WASHINGTON – Pending a Congressional decision on the military’s “Don’t Ask, Don’t Tell” law, the Secretary of Defense implemented changes to current regulations last week to ensure a “fairer and more appropriate” enforcement of the law.
Effective immediately, law 10 U.S. § 654 will see changes in how military separation investigations are conducted and what kind of information can be used as “credible information” in homosexual conduct discharges.
“I am determined that we in the department carry out the president’s directive on ‘Don’t Ask, Don’t Tell’ in a professional and thorough way,” said Secretary of Defense Robert M. Gates, during a March 25 press conference.
For example, information given to lawyers, clergy, psychotherapists or medical professionals in confidence will not be used for the purposes of discharging military members.

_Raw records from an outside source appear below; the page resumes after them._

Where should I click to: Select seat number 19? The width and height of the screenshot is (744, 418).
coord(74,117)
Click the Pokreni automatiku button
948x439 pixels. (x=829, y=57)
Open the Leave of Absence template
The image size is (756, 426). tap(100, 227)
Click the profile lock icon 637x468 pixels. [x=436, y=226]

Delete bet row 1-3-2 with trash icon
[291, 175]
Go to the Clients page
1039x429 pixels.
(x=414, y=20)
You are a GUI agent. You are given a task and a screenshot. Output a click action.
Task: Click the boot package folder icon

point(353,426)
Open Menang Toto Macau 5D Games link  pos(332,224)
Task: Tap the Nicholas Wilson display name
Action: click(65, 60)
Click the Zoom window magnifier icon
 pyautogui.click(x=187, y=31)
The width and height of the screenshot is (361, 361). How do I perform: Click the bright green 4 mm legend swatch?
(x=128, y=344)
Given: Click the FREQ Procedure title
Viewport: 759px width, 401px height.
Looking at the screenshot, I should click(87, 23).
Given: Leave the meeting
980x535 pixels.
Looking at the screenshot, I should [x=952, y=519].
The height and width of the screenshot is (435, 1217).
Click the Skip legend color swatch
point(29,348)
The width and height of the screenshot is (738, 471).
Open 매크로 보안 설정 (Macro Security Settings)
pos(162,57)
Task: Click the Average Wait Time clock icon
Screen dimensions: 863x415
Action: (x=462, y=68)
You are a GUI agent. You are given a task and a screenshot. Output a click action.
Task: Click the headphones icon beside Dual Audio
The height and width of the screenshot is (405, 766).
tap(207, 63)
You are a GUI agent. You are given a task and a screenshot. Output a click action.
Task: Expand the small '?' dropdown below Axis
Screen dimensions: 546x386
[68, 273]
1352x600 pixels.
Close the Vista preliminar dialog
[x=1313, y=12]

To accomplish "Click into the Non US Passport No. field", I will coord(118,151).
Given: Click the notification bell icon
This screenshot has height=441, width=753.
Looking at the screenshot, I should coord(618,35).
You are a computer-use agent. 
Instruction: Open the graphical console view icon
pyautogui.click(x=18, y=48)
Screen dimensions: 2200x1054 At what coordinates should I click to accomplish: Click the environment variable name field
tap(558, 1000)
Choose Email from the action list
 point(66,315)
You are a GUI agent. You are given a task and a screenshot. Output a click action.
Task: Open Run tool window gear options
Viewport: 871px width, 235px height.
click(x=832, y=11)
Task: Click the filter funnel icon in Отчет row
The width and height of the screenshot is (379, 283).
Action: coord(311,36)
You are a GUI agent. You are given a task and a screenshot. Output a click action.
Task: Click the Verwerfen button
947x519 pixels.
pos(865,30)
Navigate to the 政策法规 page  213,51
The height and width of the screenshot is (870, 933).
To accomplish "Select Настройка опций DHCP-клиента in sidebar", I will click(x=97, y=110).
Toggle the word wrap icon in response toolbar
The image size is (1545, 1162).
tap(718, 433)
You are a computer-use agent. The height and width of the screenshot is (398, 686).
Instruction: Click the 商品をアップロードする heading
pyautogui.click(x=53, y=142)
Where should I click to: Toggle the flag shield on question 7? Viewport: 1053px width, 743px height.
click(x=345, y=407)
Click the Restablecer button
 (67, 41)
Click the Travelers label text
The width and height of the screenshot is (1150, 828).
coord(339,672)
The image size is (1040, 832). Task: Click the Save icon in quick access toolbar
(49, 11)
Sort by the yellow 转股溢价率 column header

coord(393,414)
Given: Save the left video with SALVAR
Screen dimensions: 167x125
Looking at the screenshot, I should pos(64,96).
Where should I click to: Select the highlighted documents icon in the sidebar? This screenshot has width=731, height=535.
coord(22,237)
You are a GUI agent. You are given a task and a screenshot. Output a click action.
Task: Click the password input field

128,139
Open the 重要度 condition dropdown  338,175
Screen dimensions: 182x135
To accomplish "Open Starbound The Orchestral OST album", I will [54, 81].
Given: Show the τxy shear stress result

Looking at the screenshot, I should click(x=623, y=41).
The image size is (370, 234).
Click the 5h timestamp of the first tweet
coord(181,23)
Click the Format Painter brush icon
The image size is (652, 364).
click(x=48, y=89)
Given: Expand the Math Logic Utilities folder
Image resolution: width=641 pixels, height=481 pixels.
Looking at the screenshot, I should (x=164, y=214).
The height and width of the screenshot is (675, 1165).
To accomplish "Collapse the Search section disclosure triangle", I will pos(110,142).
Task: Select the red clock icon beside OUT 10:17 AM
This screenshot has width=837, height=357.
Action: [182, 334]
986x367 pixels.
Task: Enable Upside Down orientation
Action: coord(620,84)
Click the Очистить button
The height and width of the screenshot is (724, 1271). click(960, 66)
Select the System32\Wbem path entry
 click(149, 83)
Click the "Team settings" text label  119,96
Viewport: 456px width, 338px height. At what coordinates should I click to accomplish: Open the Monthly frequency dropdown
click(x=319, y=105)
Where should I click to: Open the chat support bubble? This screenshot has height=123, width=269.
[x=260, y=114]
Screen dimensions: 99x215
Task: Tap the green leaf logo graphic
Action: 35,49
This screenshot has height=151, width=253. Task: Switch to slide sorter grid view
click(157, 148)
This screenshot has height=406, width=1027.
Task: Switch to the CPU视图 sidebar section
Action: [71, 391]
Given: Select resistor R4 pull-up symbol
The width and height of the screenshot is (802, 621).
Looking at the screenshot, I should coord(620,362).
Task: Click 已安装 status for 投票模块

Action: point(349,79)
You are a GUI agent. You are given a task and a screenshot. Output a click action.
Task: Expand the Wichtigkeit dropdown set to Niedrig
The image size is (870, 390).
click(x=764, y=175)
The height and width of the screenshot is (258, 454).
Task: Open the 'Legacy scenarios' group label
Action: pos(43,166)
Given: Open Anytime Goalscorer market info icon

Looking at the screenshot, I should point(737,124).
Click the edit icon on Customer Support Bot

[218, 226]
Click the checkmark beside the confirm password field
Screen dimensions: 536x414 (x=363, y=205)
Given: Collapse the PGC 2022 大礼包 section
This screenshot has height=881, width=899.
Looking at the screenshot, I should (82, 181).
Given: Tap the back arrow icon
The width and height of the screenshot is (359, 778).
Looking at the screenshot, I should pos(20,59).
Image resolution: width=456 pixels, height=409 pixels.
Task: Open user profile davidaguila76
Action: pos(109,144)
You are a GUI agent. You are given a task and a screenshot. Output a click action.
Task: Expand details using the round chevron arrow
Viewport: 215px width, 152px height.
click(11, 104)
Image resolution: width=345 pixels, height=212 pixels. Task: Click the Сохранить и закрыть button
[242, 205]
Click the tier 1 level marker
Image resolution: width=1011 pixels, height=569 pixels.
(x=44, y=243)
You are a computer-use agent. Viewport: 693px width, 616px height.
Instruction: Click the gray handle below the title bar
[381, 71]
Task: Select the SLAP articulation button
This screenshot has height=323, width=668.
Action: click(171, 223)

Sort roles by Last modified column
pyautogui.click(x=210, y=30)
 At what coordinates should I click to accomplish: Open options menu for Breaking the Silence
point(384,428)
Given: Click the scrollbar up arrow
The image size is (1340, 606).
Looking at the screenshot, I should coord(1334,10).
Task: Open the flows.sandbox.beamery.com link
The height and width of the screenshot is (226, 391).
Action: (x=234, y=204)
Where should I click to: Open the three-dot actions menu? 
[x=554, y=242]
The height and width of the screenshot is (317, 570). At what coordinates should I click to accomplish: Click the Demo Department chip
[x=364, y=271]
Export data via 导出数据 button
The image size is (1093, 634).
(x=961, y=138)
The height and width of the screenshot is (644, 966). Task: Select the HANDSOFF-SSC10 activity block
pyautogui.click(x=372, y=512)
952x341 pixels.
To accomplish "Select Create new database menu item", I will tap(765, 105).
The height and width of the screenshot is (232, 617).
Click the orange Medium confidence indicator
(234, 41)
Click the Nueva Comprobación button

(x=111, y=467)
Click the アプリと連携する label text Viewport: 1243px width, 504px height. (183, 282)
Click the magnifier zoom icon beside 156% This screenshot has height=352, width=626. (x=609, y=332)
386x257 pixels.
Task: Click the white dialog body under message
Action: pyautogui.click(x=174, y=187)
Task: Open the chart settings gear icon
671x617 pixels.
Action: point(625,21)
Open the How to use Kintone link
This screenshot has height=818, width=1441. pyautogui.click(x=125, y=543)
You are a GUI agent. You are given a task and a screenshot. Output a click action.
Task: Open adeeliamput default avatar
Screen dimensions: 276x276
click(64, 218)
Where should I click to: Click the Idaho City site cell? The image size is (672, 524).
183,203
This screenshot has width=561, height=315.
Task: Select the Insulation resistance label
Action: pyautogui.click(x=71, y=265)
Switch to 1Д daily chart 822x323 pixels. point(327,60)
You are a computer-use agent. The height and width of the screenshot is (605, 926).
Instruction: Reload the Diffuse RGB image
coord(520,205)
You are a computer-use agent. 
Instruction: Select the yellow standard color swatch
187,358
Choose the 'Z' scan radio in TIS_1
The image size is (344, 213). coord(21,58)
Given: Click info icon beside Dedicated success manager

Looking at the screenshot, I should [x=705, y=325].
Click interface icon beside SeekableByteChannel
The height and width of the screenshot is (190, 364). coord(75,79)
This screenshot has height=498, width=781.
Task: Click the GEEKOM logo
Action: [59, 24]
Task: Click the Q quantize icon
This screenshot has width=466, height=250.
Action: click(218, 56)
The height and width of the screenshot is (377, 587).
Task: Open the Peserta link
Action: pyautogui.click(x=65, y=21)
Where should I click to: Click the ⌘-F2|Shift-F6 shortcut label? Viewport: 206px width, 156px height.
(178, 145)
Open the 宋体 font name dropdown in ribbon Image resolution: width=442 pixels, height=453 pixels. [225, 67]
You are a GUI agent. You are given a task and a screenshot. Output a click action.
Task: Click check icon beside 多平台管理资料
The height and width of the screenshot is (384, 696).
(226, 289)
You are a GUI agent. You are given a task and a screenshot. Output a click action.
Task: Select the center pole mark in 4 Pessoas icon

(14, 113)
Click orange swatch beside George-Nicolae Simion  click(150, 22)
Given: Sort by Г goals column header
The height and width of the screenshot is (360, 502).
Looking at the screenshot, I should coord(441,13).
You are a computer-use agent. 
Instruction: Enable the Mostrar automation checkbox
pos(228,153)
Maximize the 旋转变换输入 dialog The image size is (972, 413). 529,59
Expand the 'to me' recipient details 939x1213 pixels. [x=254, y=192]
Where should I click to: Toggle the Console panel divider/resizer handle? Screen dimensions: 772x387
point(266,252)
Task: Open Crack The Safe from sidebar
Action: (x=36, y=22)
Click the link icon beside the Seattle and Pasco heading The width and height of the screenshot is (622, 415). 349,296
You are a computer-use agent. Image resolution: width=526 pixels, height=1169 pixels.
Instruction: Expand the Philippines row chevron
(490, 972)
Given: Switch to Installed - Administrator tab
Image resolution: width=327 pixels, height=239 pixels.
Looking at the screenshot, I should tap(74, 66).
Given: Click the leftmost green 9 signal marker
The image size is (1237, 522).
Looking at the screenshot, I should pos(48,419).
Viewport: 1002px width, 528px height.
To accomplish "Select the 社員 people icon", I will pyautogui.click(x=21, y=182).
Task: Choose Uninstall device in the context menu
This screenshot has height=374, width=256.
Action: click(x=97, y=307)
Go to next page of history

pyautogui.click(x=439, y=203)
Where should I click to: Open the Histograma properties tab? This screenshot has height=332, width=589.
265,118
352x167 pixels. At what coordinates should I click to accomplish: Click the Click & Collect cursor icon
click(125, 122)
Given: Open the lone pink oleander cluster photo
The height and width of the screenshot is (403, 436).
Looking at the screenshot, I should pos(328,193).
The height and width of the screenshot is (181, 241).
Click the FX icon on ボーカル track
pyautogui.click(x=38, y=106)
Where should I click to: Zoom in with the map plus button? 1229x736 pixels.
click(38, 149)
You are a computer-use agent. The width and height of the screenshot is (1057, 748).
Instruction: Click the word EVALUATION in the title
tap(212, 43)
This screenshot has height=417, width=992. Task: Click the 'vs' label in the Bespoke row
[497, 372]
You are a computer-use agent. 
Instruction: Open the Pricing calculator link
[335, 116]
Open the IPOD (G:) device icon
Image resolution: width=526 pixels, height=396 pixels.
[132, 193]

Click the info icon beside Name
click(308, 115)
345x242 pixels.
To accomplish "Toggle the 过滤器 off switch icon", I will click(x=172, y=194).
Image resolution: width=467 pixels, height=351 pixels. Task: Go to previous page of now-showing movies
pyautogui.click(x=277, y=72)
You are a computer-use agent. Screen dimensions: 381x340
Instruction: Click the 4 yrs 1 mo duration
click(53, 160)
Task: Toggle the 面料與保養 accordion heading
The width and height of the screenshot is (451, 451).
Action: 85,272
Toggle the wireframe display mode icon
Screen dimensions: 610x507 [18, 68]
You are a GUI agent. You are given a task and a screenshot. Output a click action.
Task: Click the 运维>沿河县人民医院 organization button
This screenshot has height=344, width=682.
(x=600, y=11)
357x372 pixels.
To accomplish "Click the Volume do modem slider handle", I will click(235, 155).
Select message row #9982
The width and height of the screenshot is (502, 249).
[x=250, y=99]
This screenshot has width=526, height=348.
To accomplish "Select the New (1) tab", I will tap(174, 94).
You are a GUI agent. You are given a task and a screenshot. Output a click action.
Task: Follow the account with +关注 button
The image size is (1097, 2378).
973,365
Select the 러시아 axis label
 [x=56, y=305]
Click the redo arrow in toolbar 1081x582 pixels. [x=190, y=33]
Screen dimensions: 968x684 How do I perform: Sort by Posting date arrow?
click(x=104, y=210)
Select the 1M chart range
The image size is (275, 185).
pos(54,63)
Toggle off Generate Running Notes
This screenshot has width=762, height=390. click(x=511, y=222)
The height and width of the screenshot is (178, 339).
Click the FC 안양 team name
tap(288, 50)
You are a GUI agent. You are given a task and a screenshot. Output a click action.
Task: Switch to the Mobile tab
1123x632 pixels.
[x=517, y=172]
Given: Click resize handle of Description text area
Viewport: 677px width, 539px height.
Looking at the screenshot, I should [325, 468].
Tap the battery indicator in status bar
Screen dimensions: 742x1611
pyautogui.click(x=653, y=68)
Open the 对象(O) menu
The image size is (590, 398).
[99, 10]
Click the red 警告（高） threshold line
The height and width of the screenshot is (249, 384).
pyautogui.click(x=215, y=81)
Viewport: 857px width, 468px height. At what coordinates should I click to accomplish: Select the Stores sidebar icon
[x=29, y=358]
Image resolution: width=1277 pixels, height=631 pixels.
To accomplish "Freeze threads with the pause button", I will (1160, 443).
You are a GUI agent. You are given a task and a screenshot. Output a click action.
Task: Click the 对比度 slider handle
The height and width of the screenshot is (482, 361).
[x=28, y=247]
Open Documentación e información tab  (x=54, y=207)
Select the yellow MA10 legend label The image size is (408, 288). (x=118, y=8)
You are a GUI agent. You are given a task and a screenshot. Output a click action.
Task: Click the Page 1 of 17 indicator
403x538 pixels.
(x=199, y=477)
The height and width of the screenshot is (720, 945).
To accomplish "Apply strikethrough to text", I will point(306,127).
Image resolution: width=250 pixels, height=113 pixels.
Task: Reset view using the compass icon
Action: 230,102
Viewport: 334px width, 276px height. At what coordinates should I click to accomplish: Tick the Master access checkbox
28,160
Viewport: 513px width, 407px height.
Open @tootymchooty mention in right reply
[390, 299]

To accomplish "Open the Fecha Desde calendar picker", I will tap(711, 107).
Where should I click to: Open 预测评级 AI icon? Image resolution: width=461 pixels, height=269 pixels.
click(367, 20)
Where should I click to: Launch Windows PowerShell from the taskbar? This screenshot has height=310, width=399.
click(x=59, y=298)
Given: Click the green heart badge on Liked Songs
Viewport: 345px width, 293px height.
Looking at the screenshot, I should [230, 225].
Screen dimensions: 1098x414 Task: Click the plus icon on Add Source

The military also will be more cautious in examining facts before initiating an inquiry, taking into consideration that hearsay or falsified information could be presented by someone who wants to do the military member harm. For example, investigators will require accusations made by third parties to be given under oath and will ignore most anonymous complaints.
The new changes also raise the rank of officers who are authorized to initiate fact-finding inquiries or separation proceedings to generals or flag officers.
The revisions apply to all open and future cases, and all branches of the military must modify their regulations within 30 days.
Passed by Congress in 1993, the law allows homosexual service members to stay in the military as long as they hide their sexual orientation.
President Obama urged Congress to repeal the law in his Jan. 27 State of the Union address, and since then the possible effects of letting homosexuals serve freely in the military have been under examination.
Gates has asked the commander of U.S. Army Europe, Gen. Carter F. Ham, and the Pentagon’s chief legal counsel, Jeh C. Johnson, to issue recommendations by Dec. 1 on how to integrate openly gay military members into the armed forces. A working group will spend the next several months traveling to military installations to learn how military members might react to a potential repeal.
Gates said he didn’t recommend a change in the law before completing an internal study, and the Army’s chief of staff agreed.
“I do have serious concerns about the impact of the repeal of a law on a force that’s fully engaged in two wars and has been at war for eight and a half years … we just don’t know the impacts on readiness and military effectiveness,” said Gen. George W. Casey Jr., chief of staff of the U.S. Army during a Senate hearing.
Gates said that every case currently open will be re-evaluated under the new regulations.
However, the variations are not retroactive and do not apply to military members who have already been discharged. Department of Defense officials said they do not foresee any further changes to the law before Congress votes.
Last year 428 service members were discharged from the military under the “Don’t Ask, Don’t Tell” law.